Tufty hauled on the handbrake, then slumped in dramatic-fainting-Victorian-lady mode. ‘Please can I stick the siren on?’
‘No. Anyway, it’s not going to make much difference, is it? You overtake something on a bend down here and we’ll end up in the mortuary. And I’m not keen on Isobel ever seeing me naked again.’
‘Ooooh. Is that gossip I sense?’
‘No. And shut up.’
‘Fair enough.’ He puffed out a couple of breaths, lips pursed like a duck’s bum. ‘Course, you know the trouble with this bypass, don’t you? Going to be a green light for development. Aberdeen’s going to spread and spread, till it gets stopped by the road. Like a moat of tarmac around a city state. Or a wall around a megacity from 2000 AD. Or the belt on a really, really fat man.’
Logan stared at him. ‘Honestly, feel free to shut up any time you like.’
‘We could talk about physics instead? Where do you stand on Bohmian mechanics? Cause if it’s right, it’s a totally valid mechanism for explaining wave-particle duality!’
He covered his face with his hands and muffled out a scream.
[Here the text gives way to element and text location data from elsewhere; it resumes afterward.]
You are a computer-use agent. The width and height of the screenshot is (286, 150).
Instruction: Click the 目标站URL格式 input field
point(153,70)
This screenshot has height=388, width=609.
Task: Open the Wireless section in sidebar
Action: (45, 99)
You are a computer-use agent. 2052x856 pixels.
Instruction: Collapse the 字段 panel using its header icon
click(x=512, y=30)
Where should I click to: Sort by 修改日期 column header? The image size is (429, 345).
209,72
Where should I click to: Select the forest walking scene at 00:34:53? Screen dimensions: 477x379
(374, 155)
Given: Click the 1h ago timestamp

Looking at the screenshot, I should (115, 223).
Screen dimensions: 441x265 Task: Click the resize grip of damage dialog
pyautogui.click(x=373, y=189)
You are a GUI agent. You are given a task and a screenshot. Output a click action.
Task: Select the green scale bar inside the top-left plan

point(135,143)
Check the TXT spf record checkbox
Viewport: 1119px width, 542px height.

So this was what it felt like to be DCI Hardie...
A line of temporary metal fencing ran along the side of the road and down both sides of the building plot — the kind made of panels, held upright by concrete blocks, and peppered with ‘WARNING: BUILDING SITE’, ‘AUTHORISED ENTRY ONLY’, and ‘THESE PREMISES PATROLLED BY GUARD DOGS’. It sat on the edge of an older housing estate, the beginnings of a house slowly rising from the ground about thirty yards in at the end of a rough driveway. Nothing but the foundations and a few courses of breeze blocks to mark out the shape.
Stacks of more blocks sat off to one side, along with two pallets of bricks and a big pile of something covered by tarpaulins. Probably timber.
A small caravan was parked halfway down the site, partially surrounded by a wicker fence, its lights shining in the gloomy afternoon. A shadow moved across the drawn curtains. So someone was in.